É público, mas é gratuito?

O conceito de gratuito é aquilo que não se precisa pagar; que é de graça; grátis; sem razão aparente

Em tempo de divisão do país, retomada das lutas ideológicas e embates econômicos, volta em pauta o termo “público e gratuito”. Para conceituar devemos entender como público aquilo que pertence ou relativo ao povo; que é de todos; que se faz diante de todos; aberto ou acessível a todos; conhecido de todos; notório; que não é secreto; comum. Mas é gratuito?

O conceito de gratuito é aquilo que não se precisa pagar; que é de graça; grátis; sem razão aparente; que não precisa de justificação; desprovido de fundamento. Mas sabemos que nada é de graça. Então porque usamos os termos “educação pública e gratuita” ou “saúde pública e gratuita”?

Os novos tempos e, principalmente, os novos modelos de governança que começaram a se instalar no mundo a partir da entrada do século XXI exigem este debate, seja na esfera privada, onde já tem setores e empresas bem adiantadas neste quesito, seja na esfera pública, onde nem sequer começou aventar a possibilidade de pensar sobre o tema.

 

Mas aqui quero me ater justamente na esfera pública, onde o assunto é um tabu, quase proibido de se falar. Onde há profissionais que recebem salario, prédios que consomem água, luz e material para funcionamento significa que alguém ou algum órgão está bancando tais gastos. E de onde vem este dinheiro?

Vou me ater a uma fonte que em vários casos não é única, mas é a principal delas: os impostos cobrados dos cidadãos que financiam os gastos daquilo que chamamos de público.
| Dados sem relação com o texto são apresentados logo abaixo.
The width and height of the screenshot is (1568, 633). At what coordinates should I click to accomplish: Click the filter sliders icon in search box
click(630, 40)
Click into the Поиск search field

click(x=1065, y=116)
Então significa que não é gratuito; todos pagam!

Alguns pagam muito e usam pouco ou nem usam, outros pagam pouco ou nada e usam muito, e a finalidade dos impostos é esta mesmo: estabelecer equilíbrio entre as diferenças. Mas o fato de parte significativa da população não saber de onde vem tais recursos, de não saber que alguém está pagando, que o beneficio não sai de graça faz com que não tenha zelo pelas coisas públicas.  Este é o ponto que quero chegar!

Quem não sabe de onde vem, não sabe quanto custa. E sequer da importância e do valor para quem paga, quanto tempo e trabalho custou para produzir tais recursos. Por isso o herói é sempre o distribuidor dos recursos e não o gerador. Quem realmente trabalhou e produziu o dinheiro para que o público funcione é ignorado, quando não maltratado.

Ignorando a fonte dos recursos, o “dinheiro púbico” causa outro efeito devastador, que é: o beneficiado odiar quem paga e amar quem distribui. Logo quem mais precisa não tem dó de nada  que trás o rótulo “público e gratuito”. Lógico que existem exceções, mas cuidar da coisa pública, cuidar daquilo que “alguém” pagou para mim deveria ser regra e não exceção.

Destruir patrimônio público, abusar dos gastos, não valorizar porque é público, fazer mal uso dos serviços oferecidos e até a corrupção está dentro deste contexto que é ignorar a verdadeira fonte dos recursos. Por isso é importante entender que é público, mas nunca foi e nunca será gratuito. Quem suou para gerar o recurso merece respeito.

JOÃO EDISON é professor universitário e cientista político.